This is from the Acton Institute blog.
The five:
- The Bible Deals with Economic Issues
- Economics Helps Us Understand the Public Square
- It Expands Our Model of Discipleship
- It Enhances Our Theology of Work
- It Illuminates the Theological Implications of Politics
I want to choose just one of these, but I have to choose two, because they rock my socks off:
2. Economics Helps Us Understand the Public Square
Second, an understanding of economics and especially of political economy can help us understand what is going on in the world around us. The general election…is impossible to follow without some understanding of the implications of Obamacare and its impact on Medicare, the federal deficit, and the long-term effects of continued deficit spending. The posturing on the part of Republicans and Democrats sometimes seems like little more than rhetoric, but the one who understands what is really at stake can help lead people to a better understanding of their responsibility in the public square.
3. It Expands Our Model of Discipleship
Third, an understanding of economics can help us pastor our people more effectively by pointing to the need for a more comprehensive model of Christian discipleship. Many people in our churches just don’t grasp that wealth is produced through work, how that in itself is a blessing to others, and then what God calls them to do with their wealth, even if they have very little of it. Taking a money management course is important to becoming a mature steward, but what most need more than that is a framework for understanding how politics, economics, and citizenship responsibilities fit into a broader discipleship model of life stewardship. In other words, they need an introduction to biblical oikonomia (“the law of the house”). And this applies to pastors and seminary professors every bit as much as it does to members of the congregation. A good place to start is by imparting some understanding of supply and demand, of fruitfulness and pay, and of how investments work (just to give a small sampling), because this will help God’s people to grasp better the role they play every day in the broad sweep of God’s mission in the world.
And now a comment from me about 2 and 3:
I wasn’t raised in the church and I don’t think of God the way that church people do. I think of God as my boss. I don’t expect God to micromanage according to some mysterious plan that I can only sense through my emotions. What he does is communicate his character and his goals in the Bible, and then he leaves it up to me to decide how to steward my resources in order to produce a return on his investment. That’s why economics, business and investing are all important to me. If I can understand how the world works, then I know how to make decisions that will help me to achieve good results, like mentoring people and supporting Christian scholars. It’s just like fixing a car or building a house. The more you know about how things work, the better it is. Feelings and intuitions have no place in decision-making, it’s knowledge all the way.
Here’s Matthew 25:14-30.
Look:
14 “For it will be like a man going on a journey, who called his servants and entrusted to them his property.
15 To one he gave five talents, to another two, to another one, to each according to his ability.
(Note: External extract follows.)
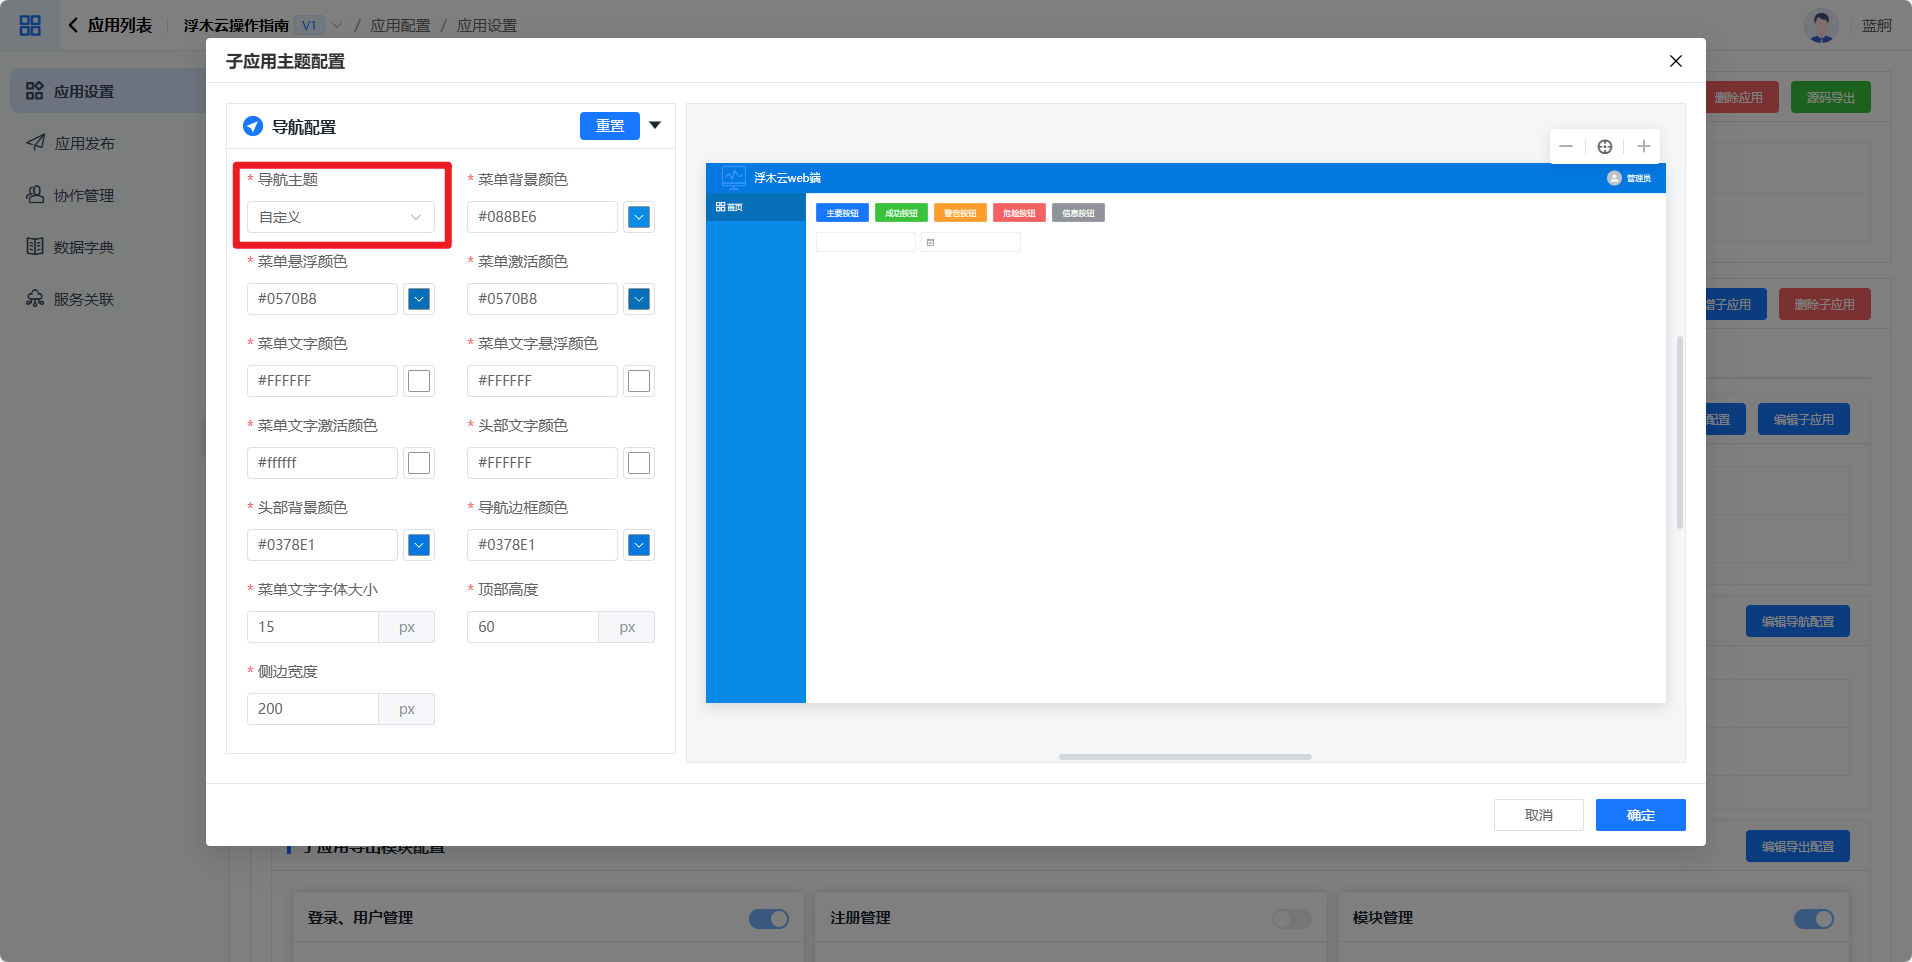Click the 侧边宽度 input field
Viewport: 1912px width, 962px height.
(312, 709)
Then he went away.
16 He who had received the five talents went at once and traded with them, and he made five talents more.
17 So also he who had the two talents made two talents more.
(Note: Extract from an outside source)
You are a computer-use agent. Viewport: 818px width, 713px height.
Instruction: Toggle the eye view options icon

18 But he who had received the one talent went and dug in the ground and hid his master’s money.
19 Now after a long time the master of those servants came and settled accounts with them.
20 And he who had received the five talents came forward, bringing five talents more, saying, ‘Master, you delivered to me five talents; here I have made five talents more.’
21 His master said to him, ‘Well done, good and faithful servant. You have been faithful over a little; I will set you over much. Enter into the joy of your master.’
22 And he also who had the two talents came forward, saying, ‘Master, you delivered to me two talents; here I have made two talents more.’
23 His master said to him, ‘Well done, good and faithful servant. You have been faithful over a little; I will set you over much. Enter into the joy of your master.’
24 He also who had received the one talent came forward, saying, ‘Master, I knew you to be a hard man, reaping where you did not sow, and gathering where you scattered no seed,
25 so I was afraid, and I went and hid your talent in the ground. Here you have what is yours.’
26 But his master answered him, ‘You wicked and slothful servant! You knew that I reap where I have not sown and gather where I scattered no seed?
27 Then you ought to have invested my money with the bankers, and at my coming I should have received what was my own with interest.
28 So take the talent from him and give it to him who has the ten talents.
29 For to everyone who has will more be given, and he will have an abundance. But from the one who has not, even what he has will be taken away.
30 And cast the worthless servant into the outer darkness. In that place there will be weeping and gnashing of teeth.’
He’s the boss, and we are here to freely decide what we are going to do about it. If you want to do a good job, then it makes sense to do what everyone else does – learn how things work so that you can make good decisions. If I could give one other piece of advice, it would be to not put mysticism and feelings on the same level as reason and evidence. It doesn’t work in the normal workday world, and it doesn’t work when you are planning out the overall course of your life, either. Cautious works. Cautious gets results.